Encoded labels (train set): [2 2 1 0 0 1 2 0 1]

Actual Labels (train set): ['positive', 'positive', 'neutral', 'negative', 'negative', 'neutral', 'positive', 'negative', 'neutral']
Predicted labels (encoded): [2 0 1]

------------------
Evaluate the performance of XGBoost Classifier:

Review:The movie was fantastic! I was captivated by the storyline from beginning to end.
Actual Label: positive
Predicted Label: positive

Review:I found the film to be quite boring. The plot moved too slowly and the acting was subpar.
Actual Label: negative
Predicted Label: positive

Review:The movie was okay.
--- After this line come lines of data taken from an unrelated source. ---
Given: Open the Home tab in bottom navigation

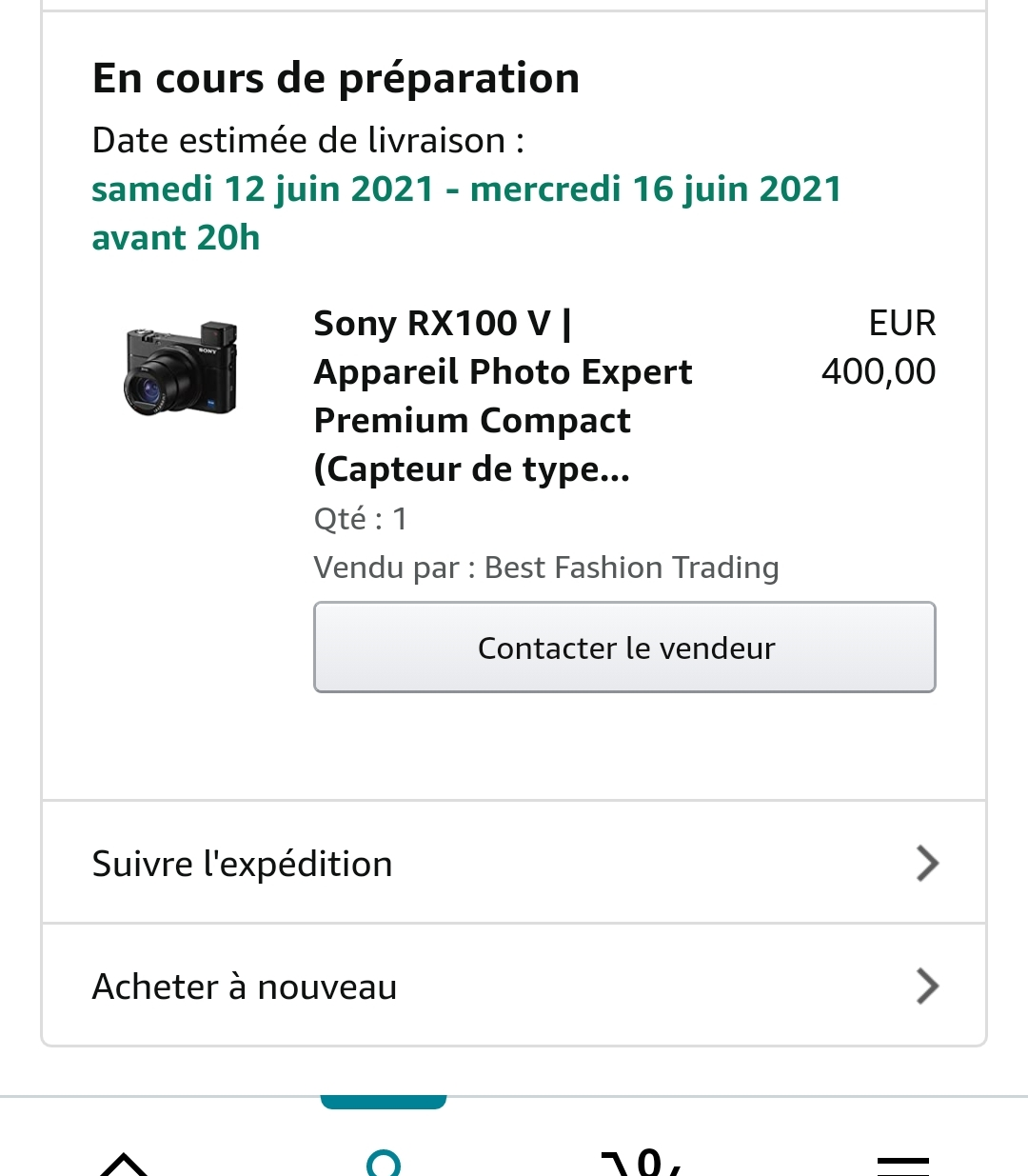Looking at the screenshot, I should 124,1162.
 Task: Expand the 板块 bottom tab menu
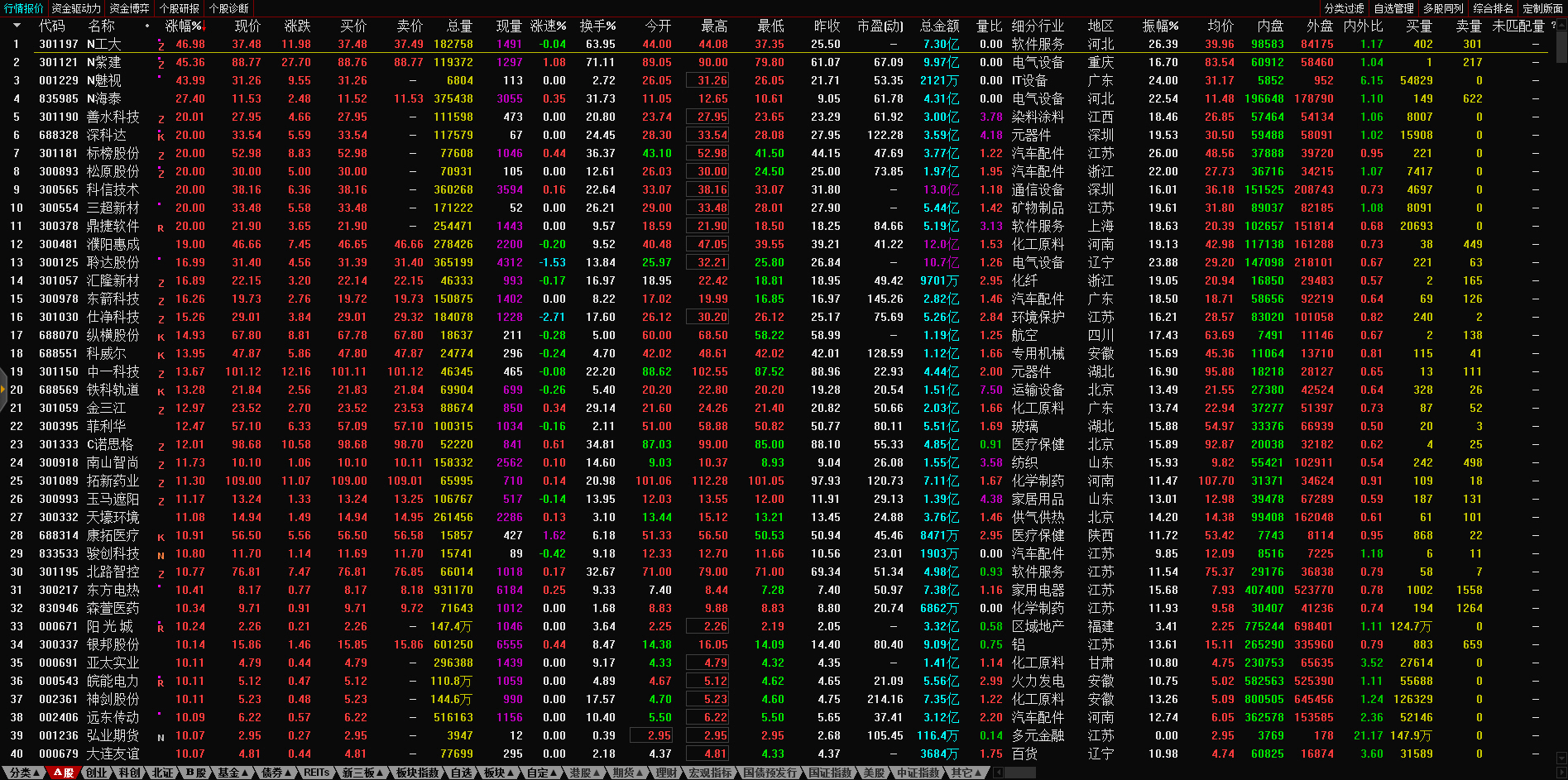tap(498, 773)
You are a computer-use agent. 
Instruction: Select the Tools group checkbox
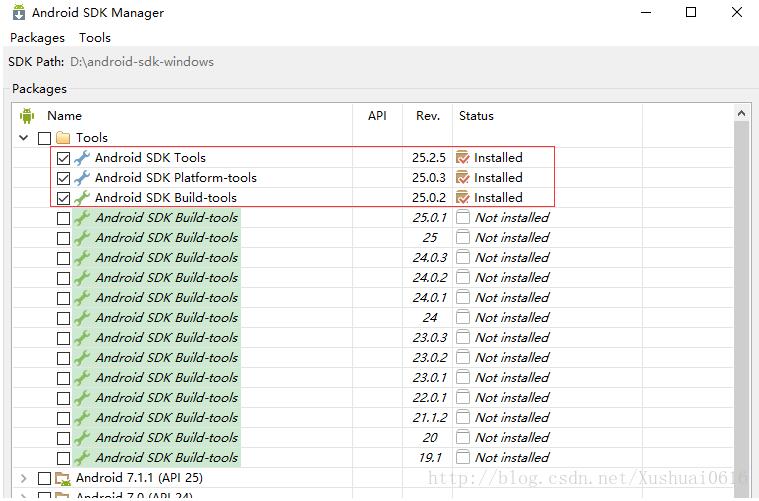(45, 138)
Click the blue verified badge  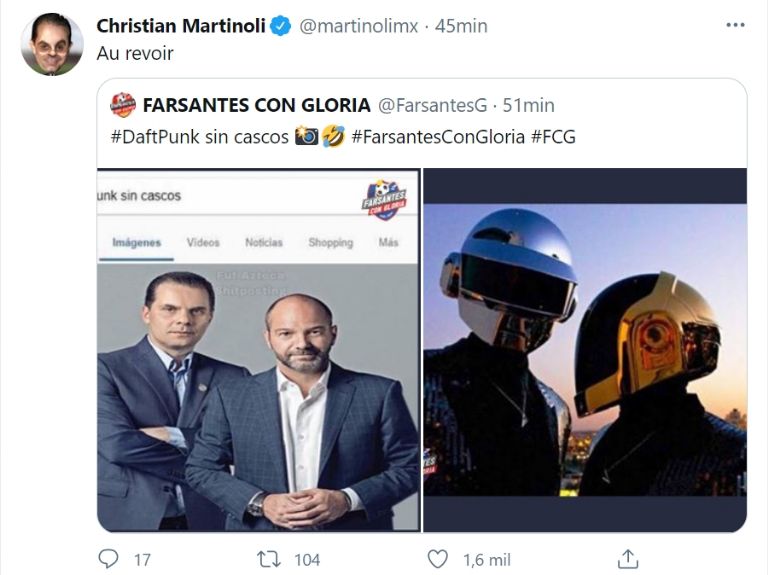point(282,26)
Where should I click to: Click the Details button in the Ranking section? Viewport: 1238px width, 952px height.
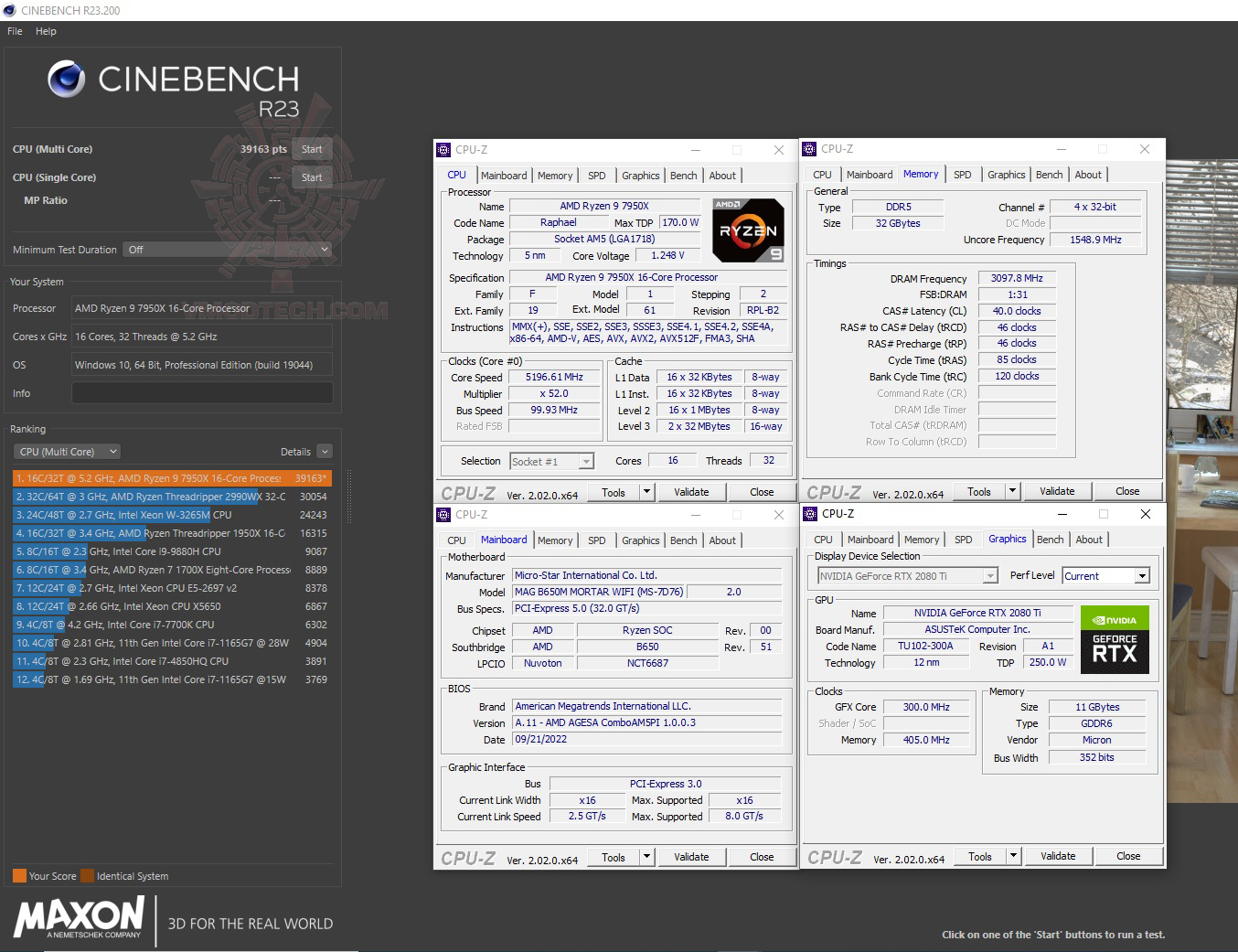coord(297,451)
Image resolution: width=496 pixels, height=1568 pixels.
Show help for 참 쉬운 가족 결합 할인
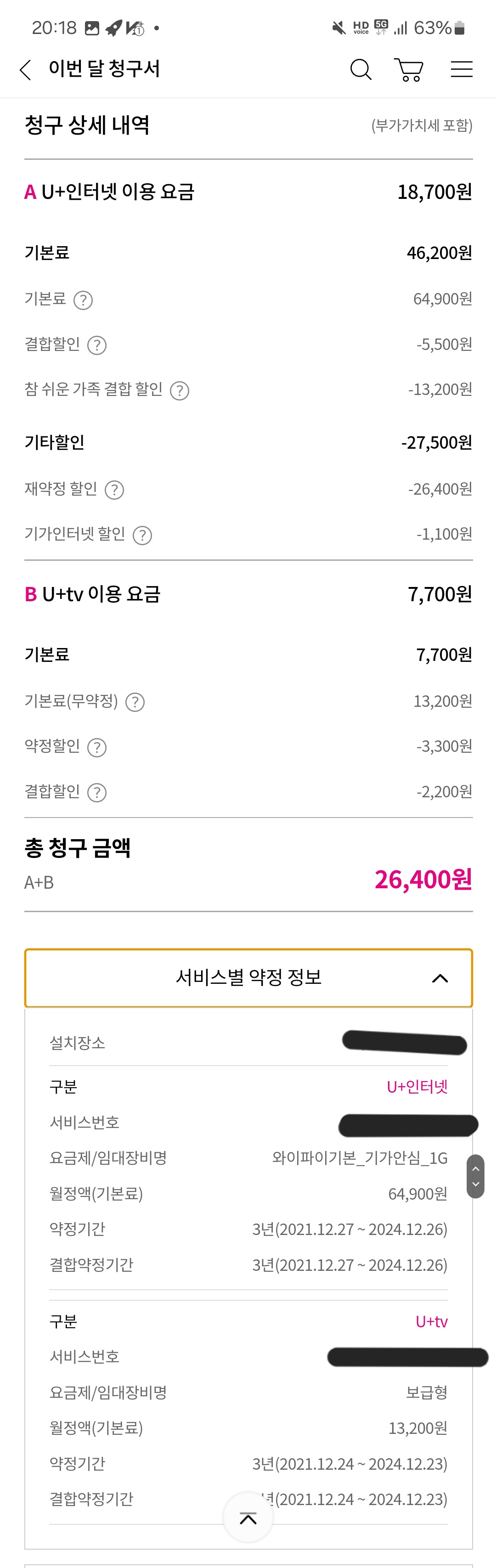[180, 391]
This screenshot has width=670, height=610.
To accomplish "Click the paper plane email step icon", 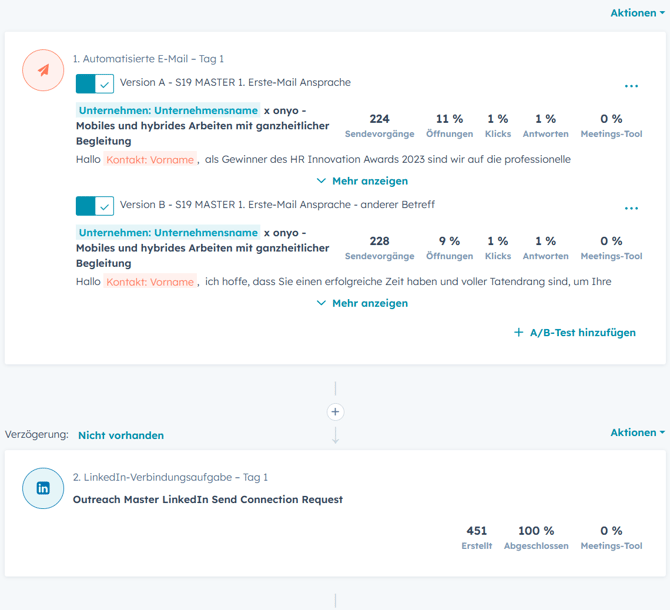I will (43, 71).
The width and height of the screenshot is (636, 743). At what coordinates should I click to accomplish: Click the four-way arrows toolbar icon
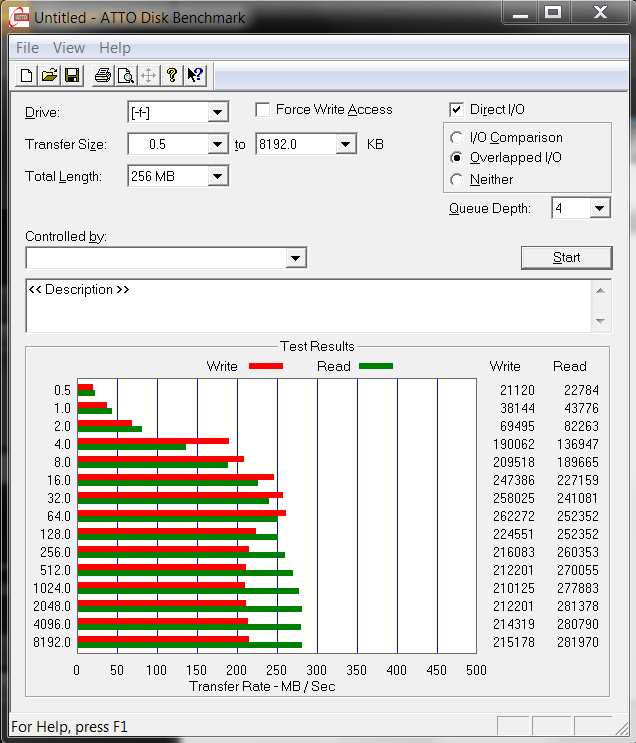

Not the best I've seen, but certainly not the worst.
Actual Label: neutral
Predicted Label: neutral

Please note that the above is only a use case to illustrate the possibility of integrating Scikit-LLM estimators in a SKlearn pipeline.

If you enjoyed this post, you're going to like my other article on String-to-String algorithms for NLP tasks.

Taming Text with string2string: A Powerful Python Library for String-to-String Algorithms

Conclusion

Scikit-LLM is a powerful tool that adds the power of advanced language models like GPT-3 to the well-known scikit-learn framework. In this tutorial, we looked at some of Scikit-LLM's most important features: 1) zero-shot text classification, 2) multi-label zero-shot text classification, 3) text vectorization, 4) text summary, 5) language translation, and 6) integration with scikit-learn pipeline

As I mentioned earlier, the main benefit of this library is its similar APIs to the scikit-learn and its integration into scikit-learn pipelines. However, the main limitation of Scikit-LLM is its heavy reliance on OpenAI. Although integrating open-source models is on Scikit-LLM's roadmap, it's not yet available in the library. Hence, if you use Scikit-LLM, you should know that:

Since Scikit-LLM uses OpenAI models, there is an API cost or a rate limit on the number of requests made to OpenAI.
The Scikit-LLM is bound to have the same limitations as the OpenAI API, like not having access to the internet or the maximum tokens allowed for a given OpenAI model (in this post, the "gpt-3-turbo" model is mainly used, which has a maximum of 4096 tokens).

Scikit-LLM is a promising tool that opens up new possibilities in the realm of text analysis using large language models. This library might be a useful addition to your toolbox; therefore, I suggest giving it a try.